## [PROBLEM DETAILS]
Everything from the line that contains "Where should I" through the last line below should be transcribed exactly, except the pictures.

## [PROVIDED DATA]
+++

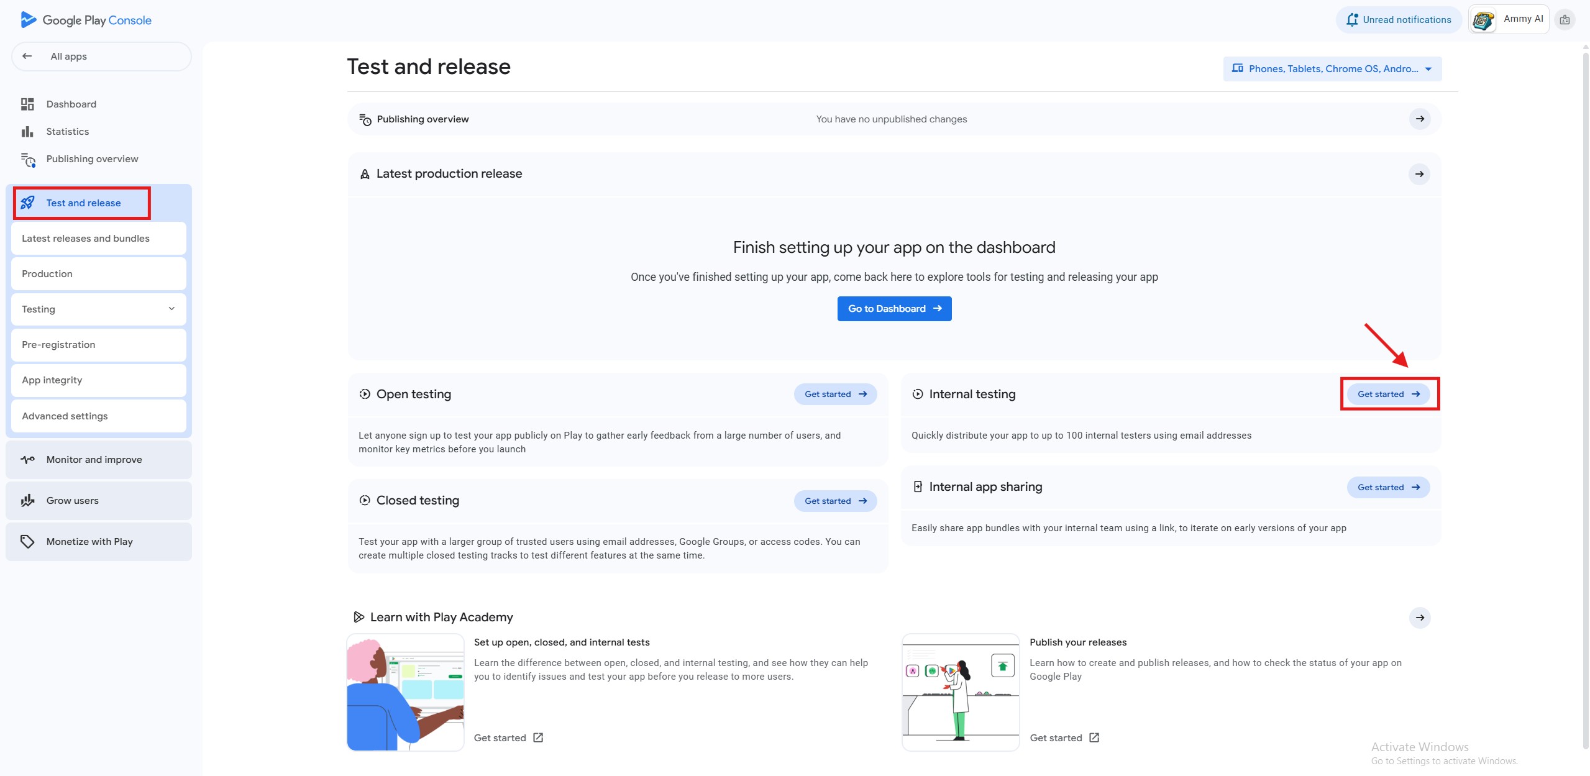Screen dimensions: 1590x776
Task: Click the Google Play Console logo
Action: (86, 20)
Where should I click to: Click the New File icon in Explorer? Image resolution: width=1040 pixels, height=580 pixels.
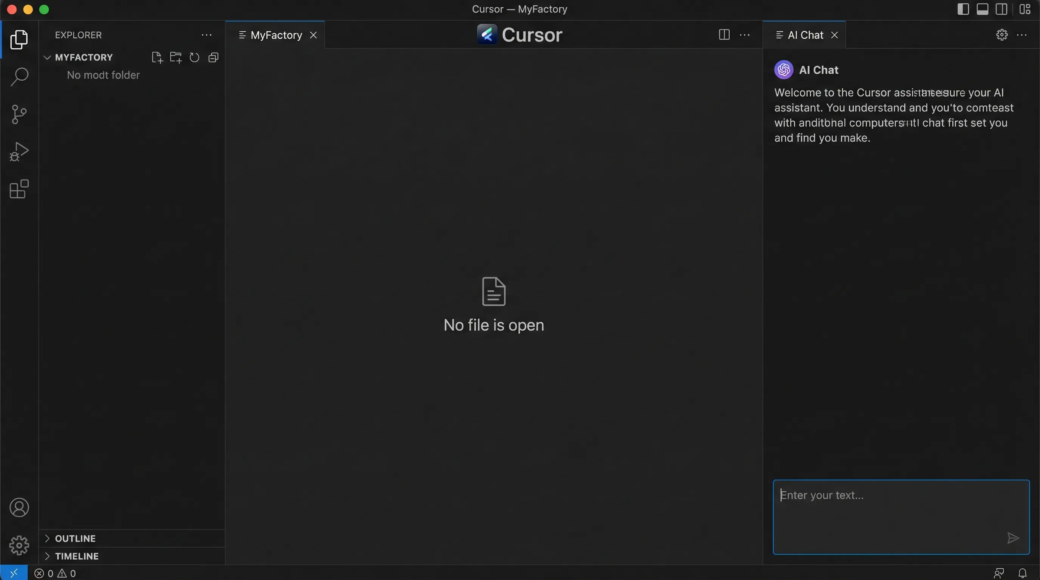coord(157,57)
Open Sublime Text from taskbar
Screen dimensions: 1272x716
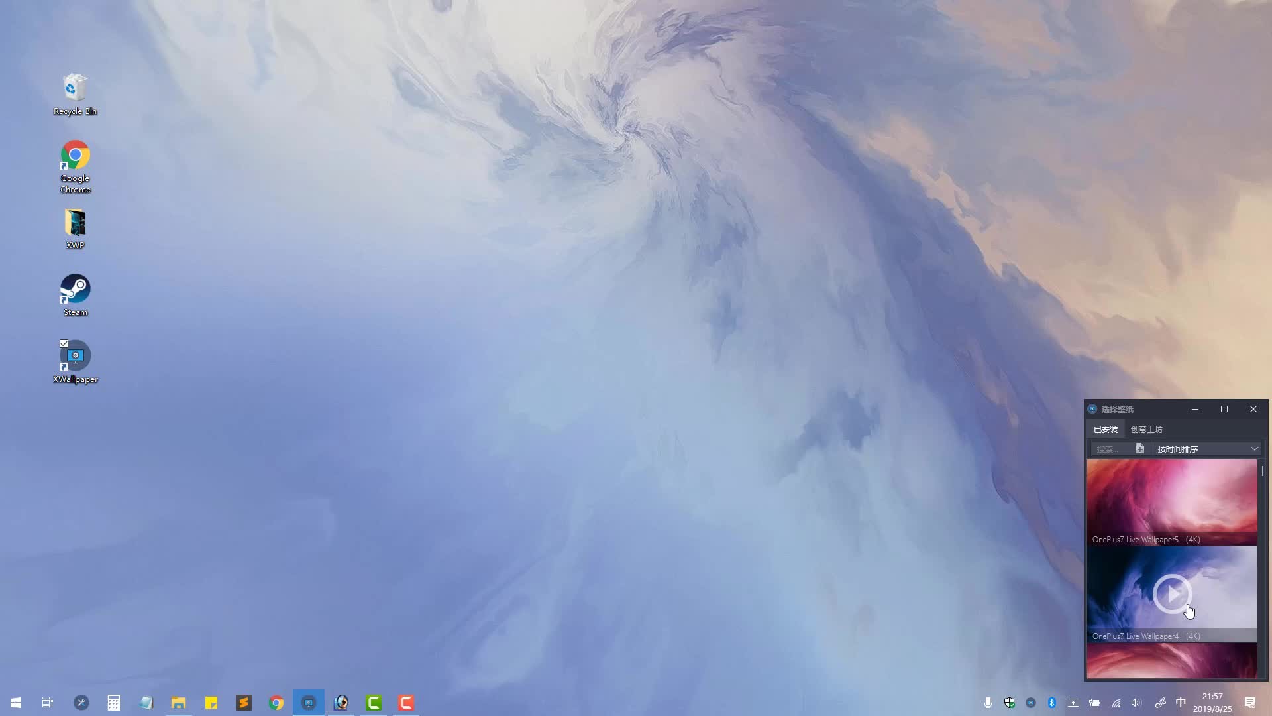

+++

## [TASK SOLUTION]
Where should I click to: Click the New File icon in Explorer? Image resolution: width=1040 pixels, height=580 pixels.
coord(157,57)
Open Sublime Text from taskbar
Screen dimensions: 1272x716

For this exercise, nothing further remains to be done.